By 1984, these four were in three bands that did not sound anything alike.
The window of separation — the years in which one shared scene broke into three artists, three sounds, three audiences — is what I keep finding now, looking at the gear that survived from those bands.
Three lots in this auction document the fracture. The first, a guitar, was bought in September 1979, after the Banshees lost half their lineup mid-tour. The second, a keyboard, first appeared in public on the Cure’s stage in January 1984. The third was built by hand in New York in 1983 by Steve Stevens, a guitarist who had never been part of the London scene at all.
Post-punk was the shorthand for what they did. By 1984, the word still applied to all three — and meant three completely different things.

Siouxsie and the Banshees
The Banshees’ second album, Join Hands, was released on Friday, September 7, 1979. The band’s UK tour in support of it had been underway for ten days. The Cure, with their own debut album, Three Imaginary Boys, just four months old, were the opening act on every stop. The Aberdeen Capitol Theatre was an early date.
The morning of release day, the Banshees did an in-store record signing. Something happened during it. Guitarist John McKay and drummer Kenny Morris walked out of the store and never came back. Siouxsie collected the unsigned copies, gave John McKay’s own guitar to a fan in the crowd, and went back to the hotel.
The show that night had been billed and sold out. Severin and Siouxsie went on at the Capitol that evening with the news, cancelled the performance, and offered refunds. Then, with Robert Smith of the Cure standing in on guitar, the two remaining Banshees performed an extended version of “The Lord’s Prayer” — the song the original lineup had played at their first-ever gig at the 100 Club in September 1976, with Sid Vicious on drums.

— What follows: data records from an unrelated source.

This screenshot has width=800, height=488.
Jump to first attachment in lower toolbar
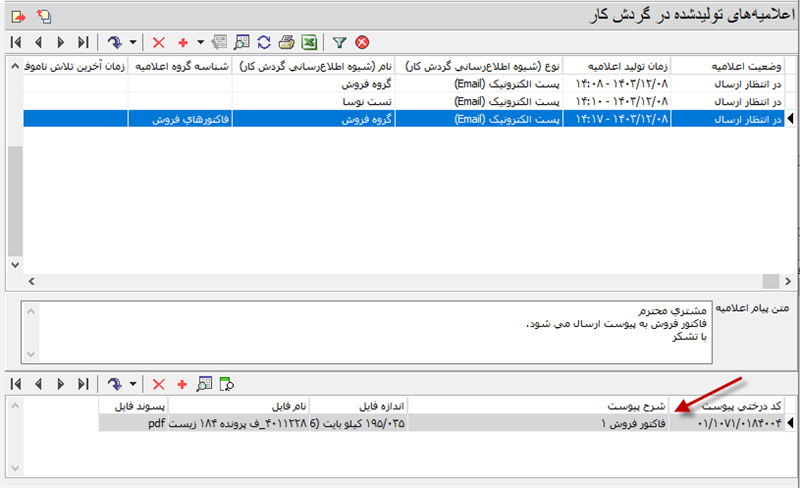click(14, 383)
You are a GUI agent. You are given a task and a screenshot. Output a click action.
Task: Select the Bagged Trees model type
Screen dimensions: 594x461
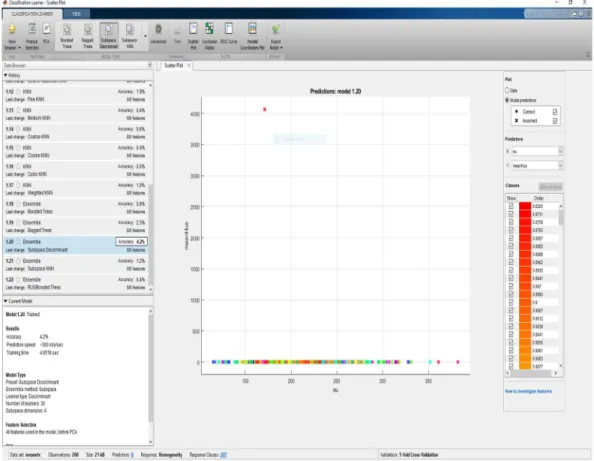click(88, 36)
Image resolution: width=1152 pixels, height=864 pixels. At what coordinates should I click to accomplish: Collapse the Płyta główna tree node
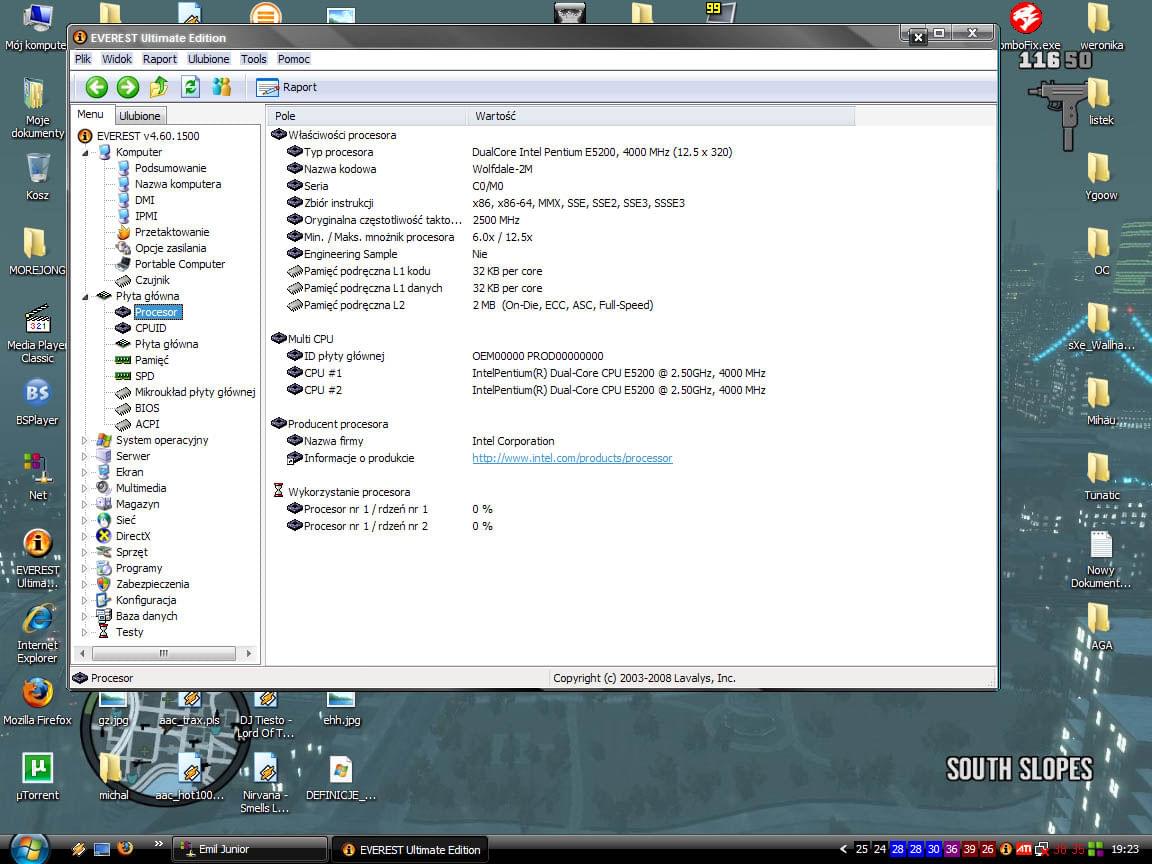pyautogui.click(x=85, y=296)
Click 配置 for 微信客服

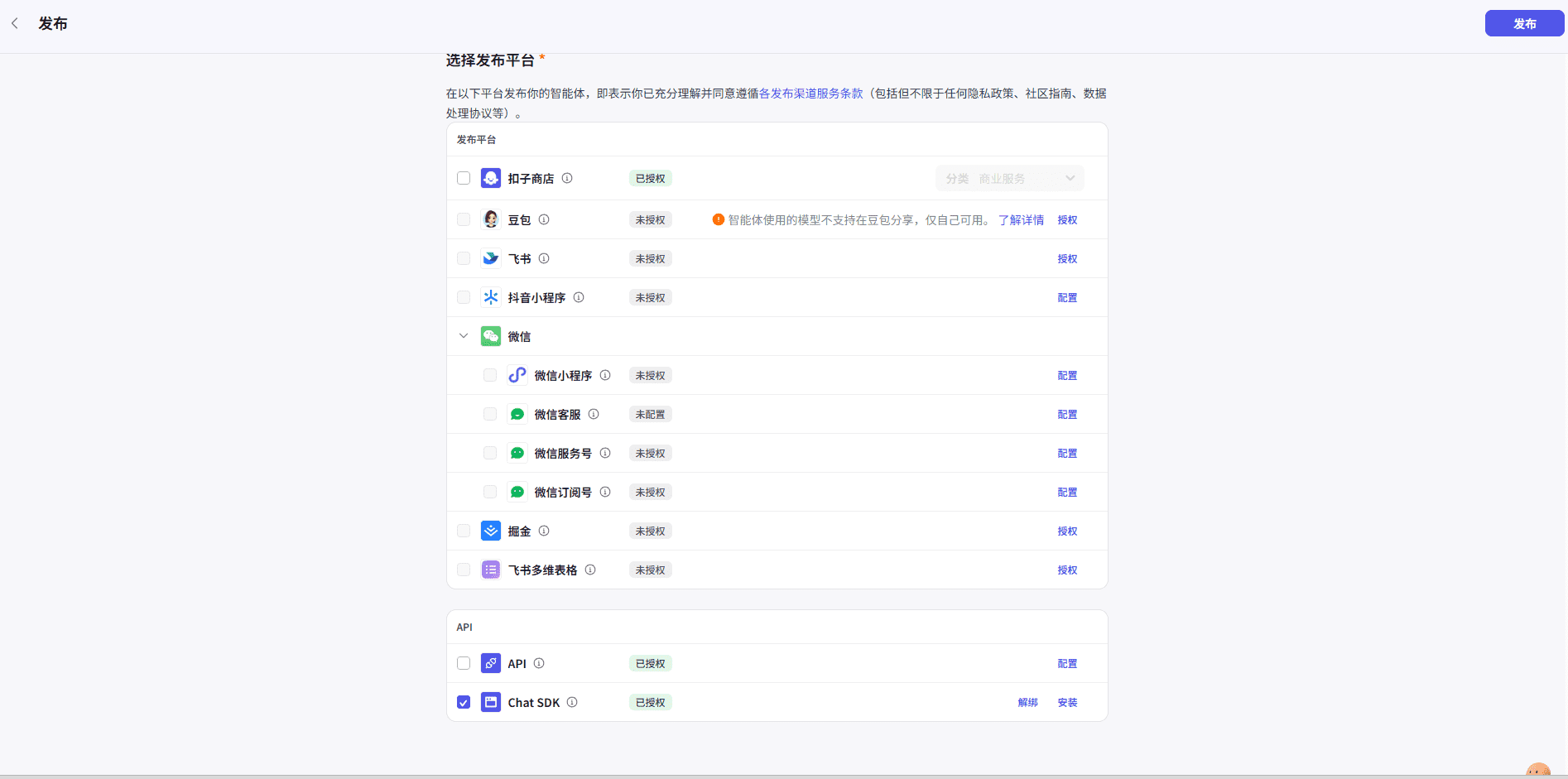pyautogui.click(x=1067, y=415)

By the next day the band needed an instrument. There would be auditions — first for a touring guitarist to finish the Join Hands run, and after the tour ended for the permanent replacement for McKay. Severin remembered a particular guitar: Colin Newman of Wire had been playing an Ovation Breadwinner — a white solid-body with a textured spackle finish and an asymmetric body shape that looked less like a guitar than like something Wire might have commissioned to be a guitar. “I thought it was the best looking guitar ever,” Severin would later write, in the handwritten letter of authenticity that accompanies they guitar today. The band bought one.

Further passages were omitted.